Jihad carried out several
suicide bombings beginning with a 1995 attack at Beit Lid junction, in which 21
soldiers were killed. Jihad bombings increased in frequency during the Intifada.
Hudna: the Jihad joined
the brief hudna in 2003. In October , two months after the hudna had been
declared over, the Jihad sent a woman suicide bomber to attack the seaside Maxim
Restaurant in Haifa. A total of 21 Israeli civilians, a number of them Arabs,
were killed in the explosion.
Forces under arms: Current
estimates are in the low hundreds.
The armed wing, the Al
Quds or Jerusalem Brigades, signals ties with Hezbollah in its symbol, which
closely resembles that of the Lebanese group.
_________________________
POPULAR FRONT FOR THE
LIBERATION OF PALESTINE
Armed wing: SHAHID ABU ALI
MUSTAFA BATTALIONS
Founded: December, 1967,
by physician and Marxist-Leninist George Habash and Wadi Hadad, who was soon to
pioneer terror attacks which captured the world stage, in particular jetliner
hijackings. The hijackings sparked a decision by Jordan's King Hussein to crush
PLO-affiliated groups and drive them from the kingdom, in the "Black September"
of 1970.
Within the territories,
then-overall IDF Gaza commander Ariel Sharon focused IDF commando operations
against the secular Fatah, the PFLP and its Marxist ally/rival Democratic Front.
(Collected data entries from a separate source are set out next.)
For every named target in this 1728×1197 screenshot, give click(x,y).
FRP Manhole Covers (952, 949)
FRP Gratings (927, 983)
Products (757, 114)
In succeeding years, PFLP influence declined as Israeli military administrators
in Gaza fostered Islamic groups as a hoped-for counterweight to the secular
revolutionary groups.
Command: The
Damascus-based Habash, who broke with the PLO over the 1993 Oslo Accords, which
the PFLP utterly opposed, resigned as chief of the organization four months
before the Intifada erupted in 2000. His protege then took over, the pro-Syrian
Mustafa Zabri, known as Abu Ali Mustafa, born in a village near Jenin.
In August, 2001, an
Israeli helicopter missile strike killed Zabri in the office of his Ramallah
headquarters. Ahmed Sa'adat then assumed command, ordering the October
retaliation assassination of far-right Israeli cabinet minister Rehavam Ze'evi.
Taking refuge in Arafat's
Muqata compound, Sa'adat, his military-wing commander, and two gunmen believed
to have killed Ze'evi were transferred to U.S. and U.K.-supervised custody in a
form of imprisonment in PA-ruled Jericho. An elite IDF unit later killed
Sa'adat's younger brother in Ramallah, and the group has sworn revenge.
Ahmed Sa'adat is believed
to have retained operational control of the group.
Forces under arms: Current
estimates in the dozens.
Hudna: PFLP refused to
participate in the brief 2003 cease-fire.